Rencontre avec Alain Supiot. Penser la justice sociale

Le juriste Alain Supiot réaffirme les principes au cœur de la démocratie sociale, en particulier la dignité humaine et la solidarité, mis à mal par les excès du libéralisme contemporain. En ces temps de crise, c’est eux qu’il faut repenser, sans nostalgie ni pessimisme…

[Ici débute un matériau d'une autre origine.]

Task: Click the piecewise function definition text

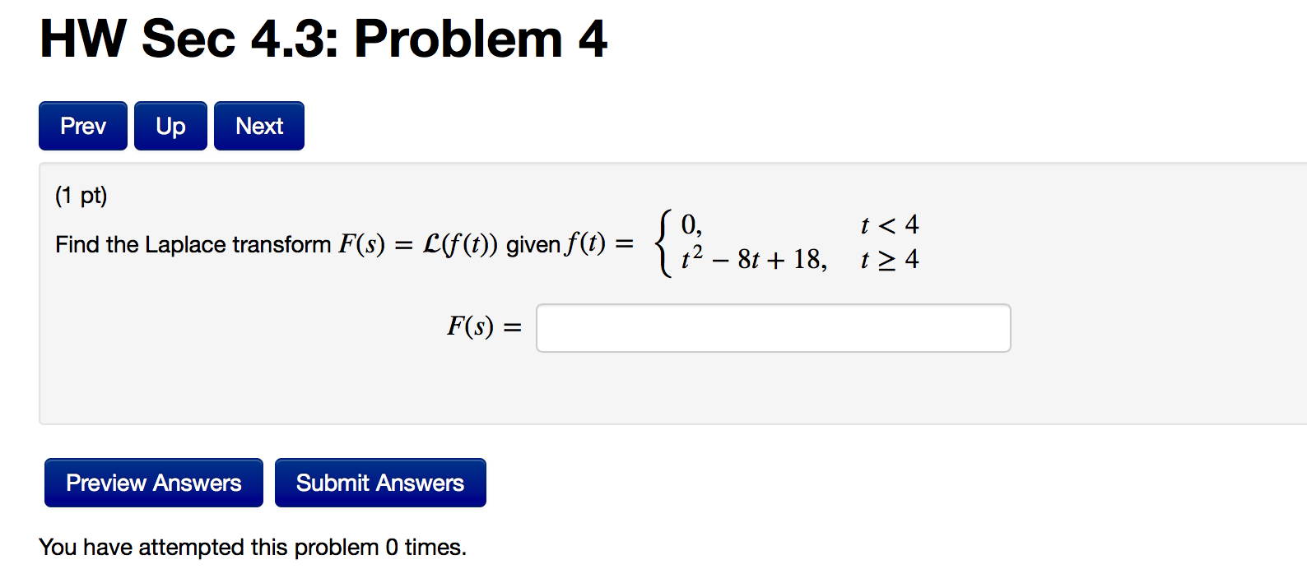Action: pos(790,243)

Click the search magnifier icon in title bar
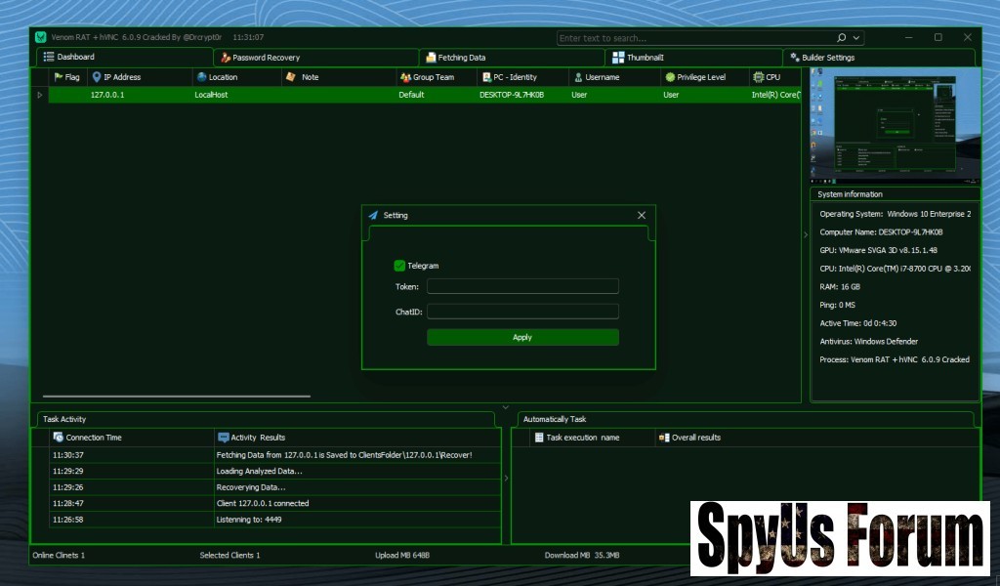click(x=842, y=38)
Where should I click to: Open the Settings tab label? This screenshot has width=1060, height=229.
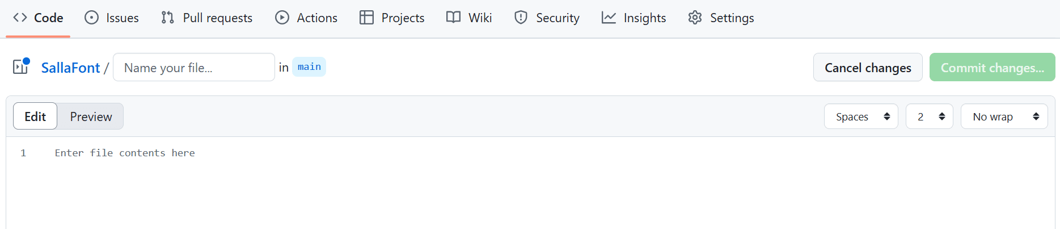732,18
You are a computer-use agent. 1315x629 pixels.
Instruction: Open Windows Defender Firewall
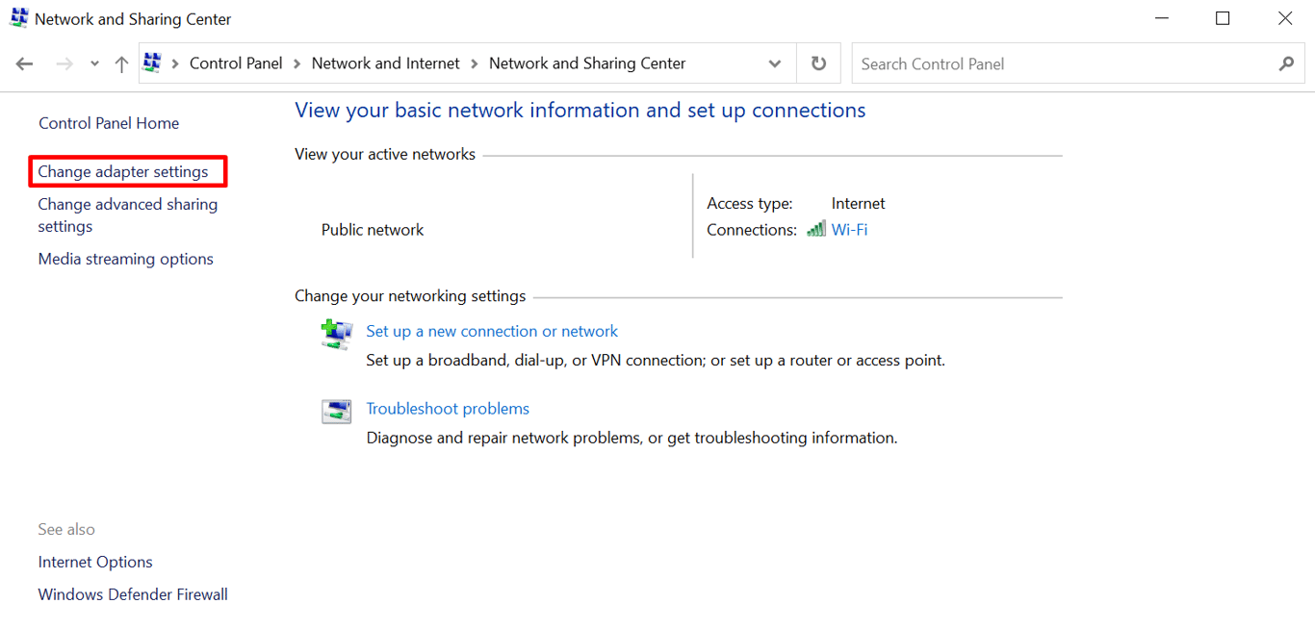(132, 593)
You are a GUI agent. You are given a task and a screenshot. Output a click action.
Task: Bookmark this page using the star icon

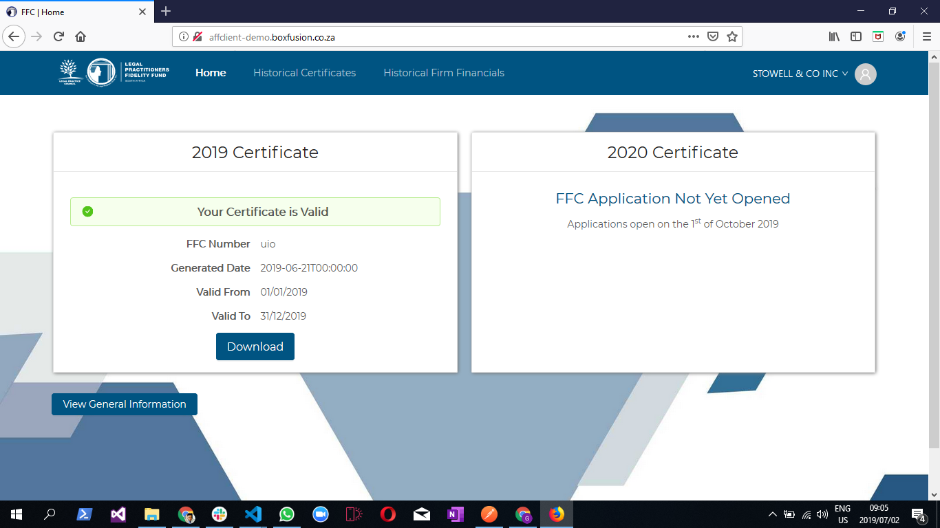[x=731, y=37]
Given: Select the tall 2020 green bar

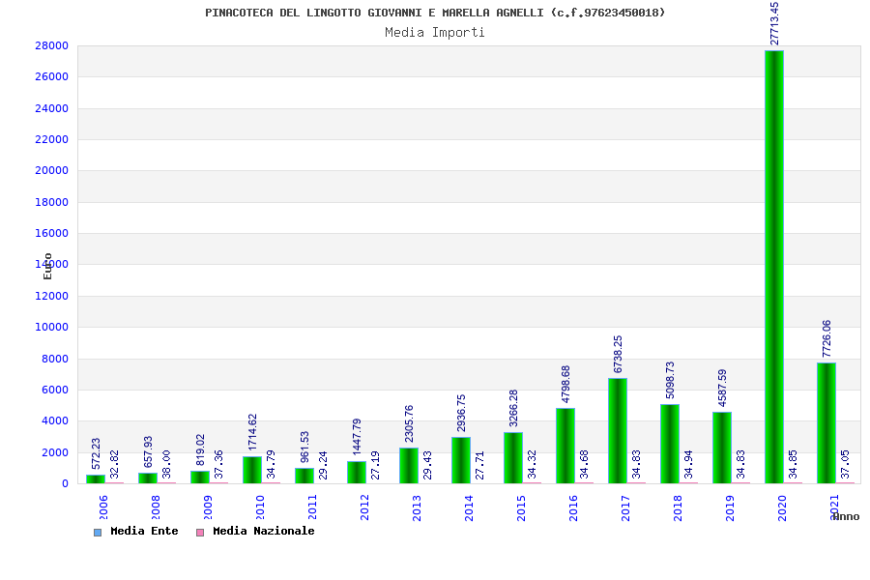Looking at the screenshot, I should click(x=774, y=267).
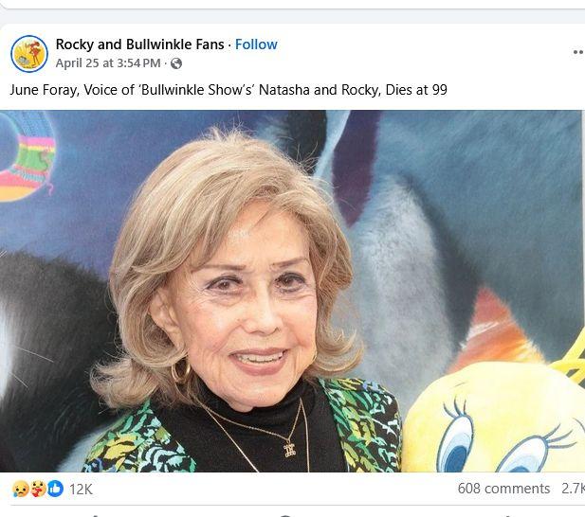
Task: Expand the 608 comments section
Action: pos(503,489)
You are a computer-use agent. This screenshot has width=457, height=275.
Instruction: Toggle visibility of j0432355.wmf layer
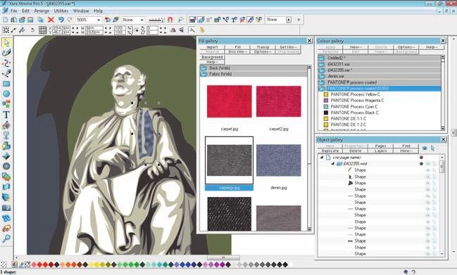click(428, 164)
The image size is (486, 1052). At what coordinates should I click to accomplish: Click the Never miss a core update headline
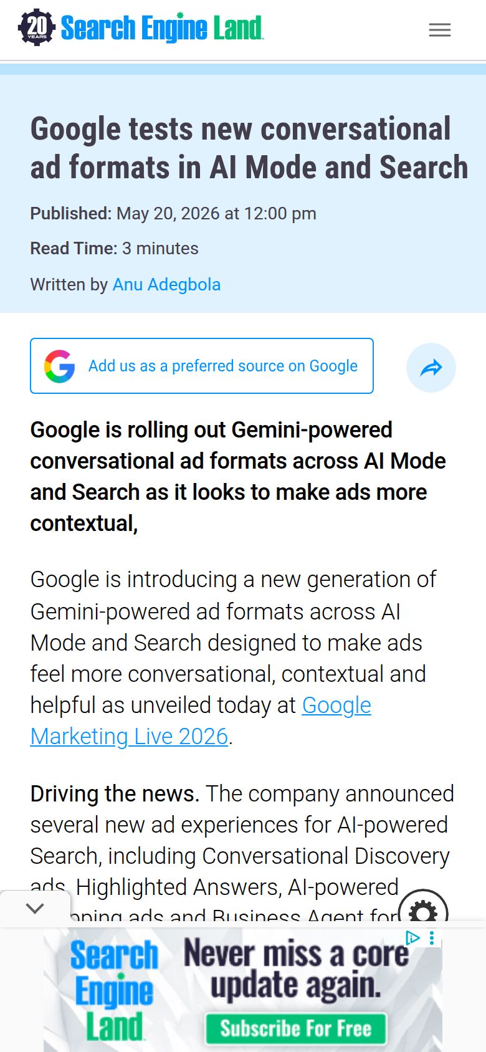pos(296,970)
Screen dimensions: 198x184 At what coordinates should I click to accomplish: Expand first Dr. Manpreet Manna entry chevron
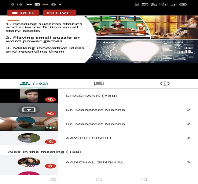[x=189, y=110]
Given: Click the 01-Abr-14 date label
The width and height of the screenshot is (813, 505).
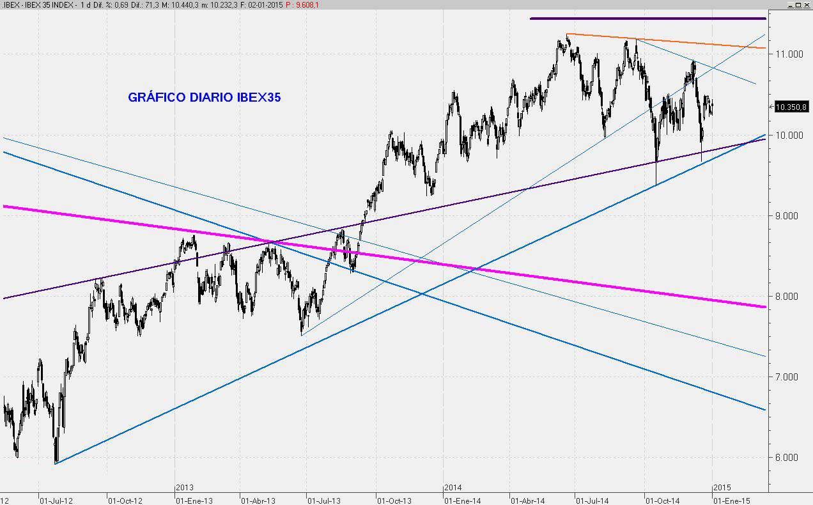Looking at the screenshot, I should pos(527,500).
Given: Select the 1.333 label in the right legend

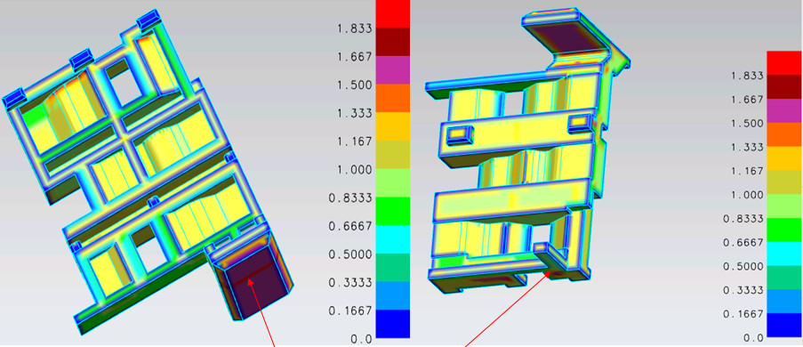Looking at the screenshot, I should (x=747, y=148).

« C’est passionnant le droit, vous savez. » Alain Supiot convaincrait les plus réticents. À ceux qui jugent cette discipline rébarbative et fastidieuse, il montre que l’on ne peut la réduire à une pure technique. Il insiste sur la fonction anthropologique du « droit », et sur la place singulière qu’il occupe dans la rationalité occidentale : « Le droit n’est ni révélé par Dieu ni découvert par la science, c’est une œuvre pleinement humaine, à laquelle participent ceux qui font profession de l’étudier, et qui ne peuvent l’interpréter sans prendre en considération les valeurs qu’il véhicule. L’œuvre juridique répond au besoin, vital pour toute société, de partager un même devoir-être qui la prémunisse de la guerre civile », expliquait-il dans son livre Homo juridicus (Seuil, 2005).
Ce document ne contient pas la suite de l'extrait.